For the New York office of their Nashville division, Hachette Book Group has hired Kate Hartson as senior editor for the Center Street imprint and Andrea Glickson as marketing director for both FaithWords and Center Street. Most recently Hartson built her own small publishing company, Yorkville Press. Glickson was at HBG’s recently-closed Octopus Books USA line. As another part of the Nashville “realignment plan,” editor Christina Boys will now exclusively acquire fiction for both FaithWords and Center Street.
Separately, at Hachette Digital, Neil DeYoung has been promoted to executive director; Liz Kessler moves up to the new position of digital managing editor; Amy Grillo is now associate manager, digital book accounts; and Alessandra Aliquo is moving to the new position of digital operations and client services coordinator. Paul Florez has joined the unit as executive administrator for svp Maja Thomas.
Crain’s catches on to the Crown Publishing Group’s predicament in trying to hire Viking fiction editorial director Molly Stern for the new open position of running general trade line comprising the Crown and Broadway imprints. Stern is under contract at Penguin for approximately eight months, and the company is well-known to be reluctant to release employees from such obligations. A spokesperson tells Crain’s, “Molly is employed with Viking, and we take our contracts very seriously.”
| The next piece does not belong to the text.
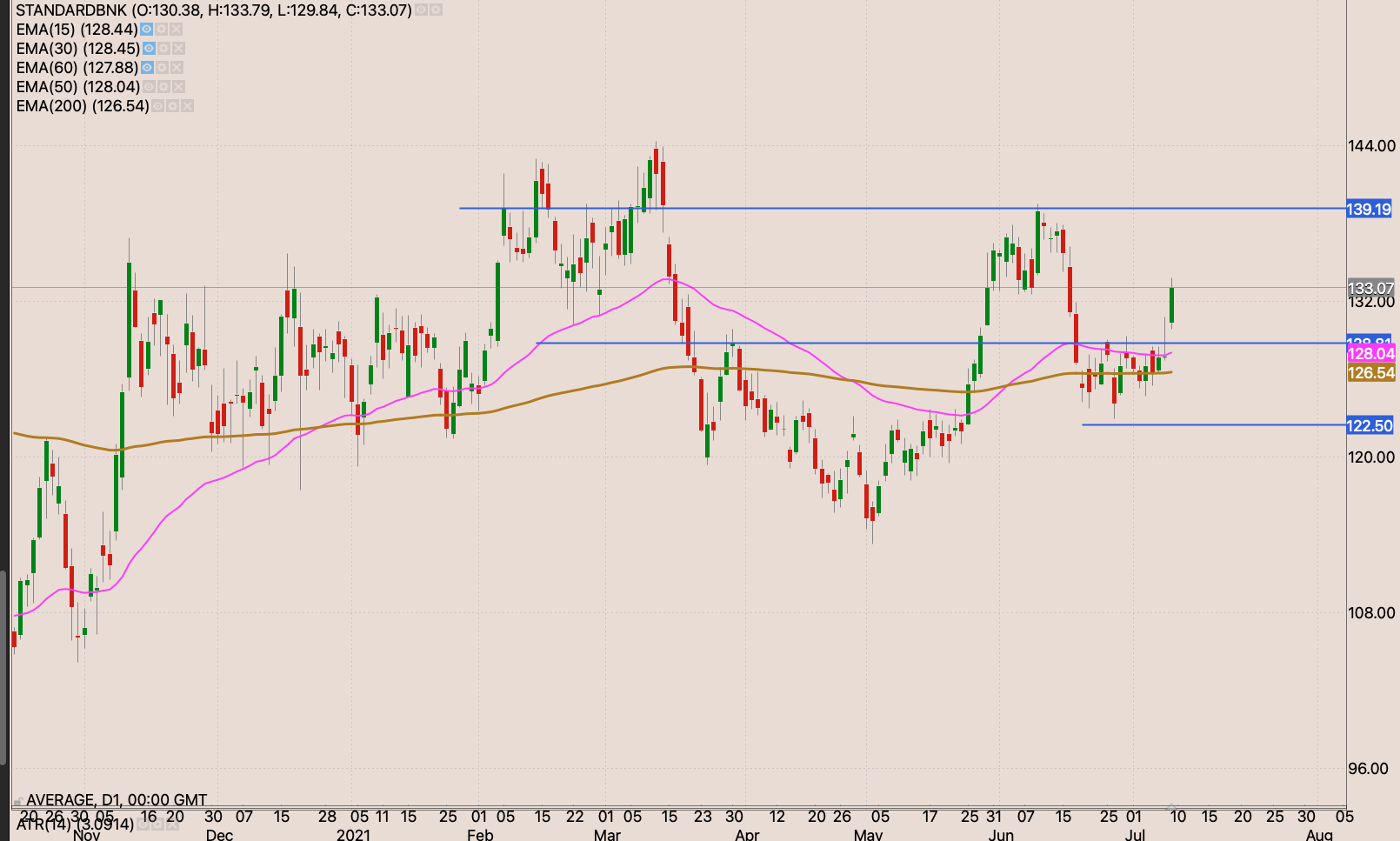Click the pink 128.04 EMA price tag

click(1370, 353)
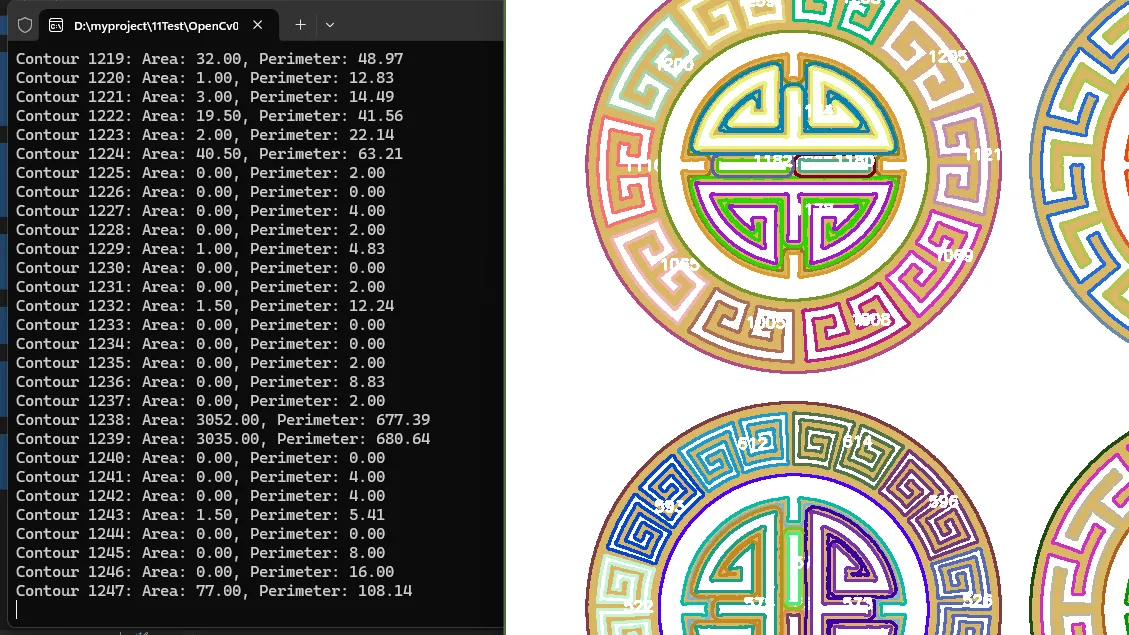Click the contour label 1121 on the right edge
Viewport: 1129px width, 635px height.
tap(982, 155)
The story says that Crown “has offered to buy out Stern’s contract” though one source tells us that Crown declined to pay Penguin’s asking price.
Crain’s
Harvard Magazine files another in the genre of glowingly credulous profiles of agent Andrew Wylie. They capture his disdain for bestsellers (“the bound form of daytime television”) and his love of Thucydides. He “would have” been summa cum laude at Harvard “but for his brash political blunder of trashing one of his thesis advisers.” The recitation of the client list, as usual, omits Jerry Weintraub, Madonna, Vanity Fair and others that do not fit the image.
More interestingly, he claims to “have a larger literary agency, in terms of global reach, number of clients, and perhaps also revenue” than William Morris and ICM. He also says the agency has 50 employees, yet “Wylie has done much of [the] travel himself.” Some of those people work “round the clock” fighting piracy. The story says “when the W.H. Auden estate signed on, the poet’s entire oeuvre was available free of charge on the Web, in defiance of copyright law; Wylie assigned five people to work round the clock to shut all the sites down.”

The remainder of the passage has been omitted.